Hida T, Tsubota K, Kigasawa K, Murata H, Ogata T, Akiya S
Am J Ophthalmol. 1987 Sep 15;104(3):241-8. doi: 10.1016/0002-9394(87)90411-9.
We examined five patients with an undescribed type of lattice corneal dystrophy. All patients were in the seventh to ninth decades of life and had developed decreasing vision late in life. None of the patients had suffered from recurrent epithelial erosions, there was no overt evidence of systemic amyloidosis, and the lattice lines were much thicker than those usually observed in lattice corneal dystrophy types I and II. Available pedigree data from two families of three patients indicated that the corneal disorder affected several siblings but not the parents or offspring.

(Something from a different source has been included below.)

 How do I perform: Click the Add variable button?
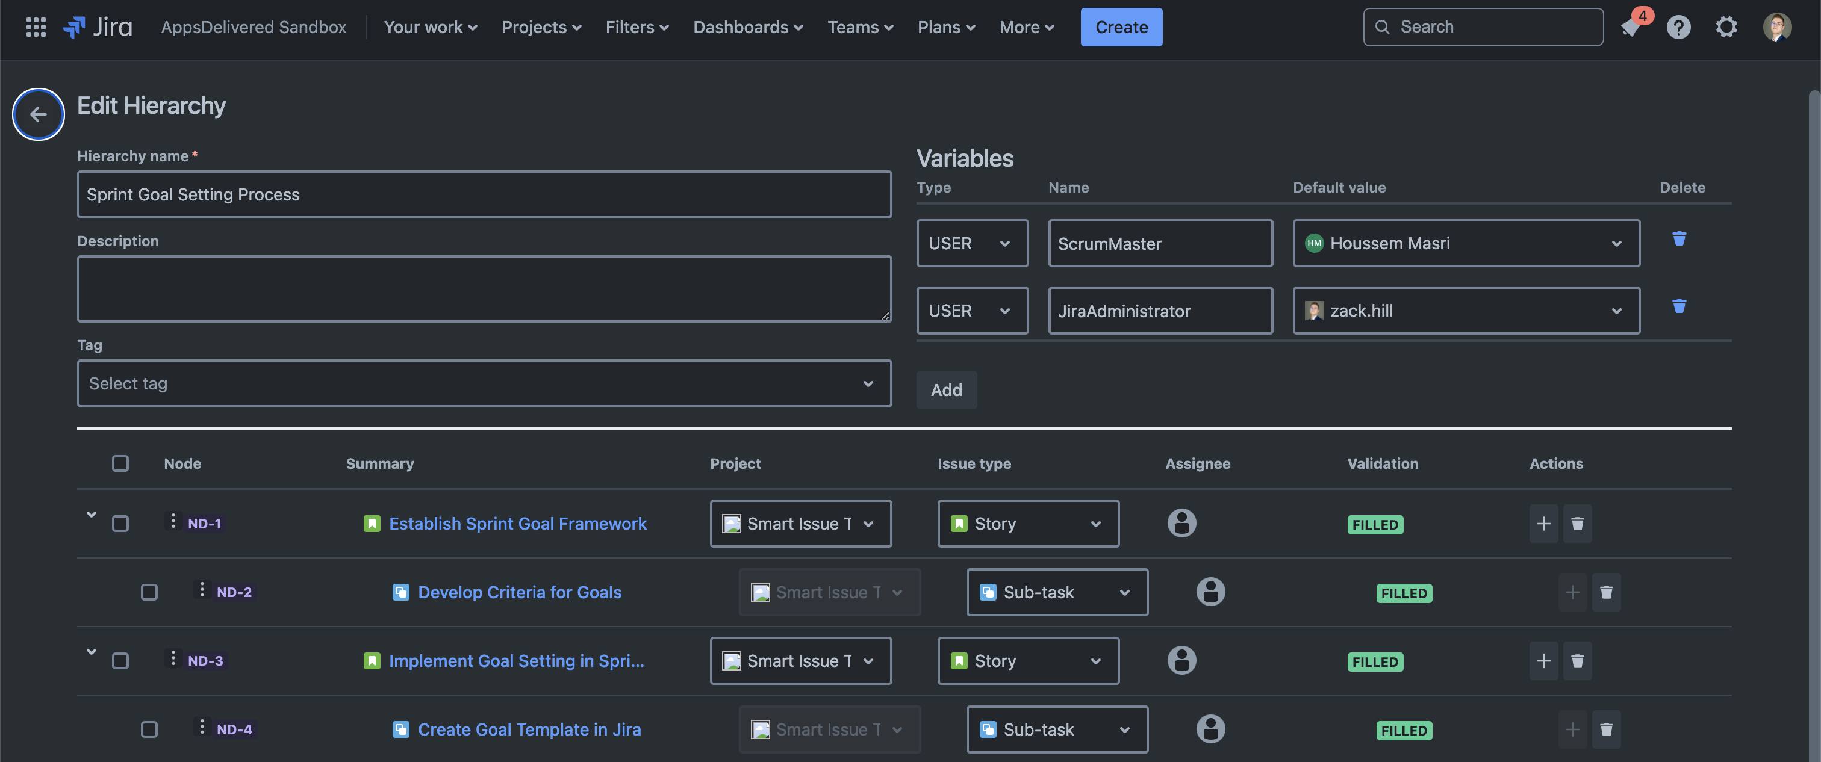point(946,389)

Two patients had no affected family members. There was no known consanguinity in any of the four families.
我们检查了5例患有未描述类型的格子状角膜营养不良的患者。所有患者年龄在70至90岁之间,且在晚年视力逐渐下降。所有患者均未出现复发性上皮糜烂,没有明显的系统性淀粉样变性证据,并且格子状线条比通常在I型和II型格子状角膜营养不良中观察到的要厚得多。来自两个有三名患者的家族的现有谱系数据表明,角膜疾病影响了几个兄弟姐妹,但未影响父母或后代。两名患者没有受影响的家庭成员。四个家族中均无已知的近亲关系。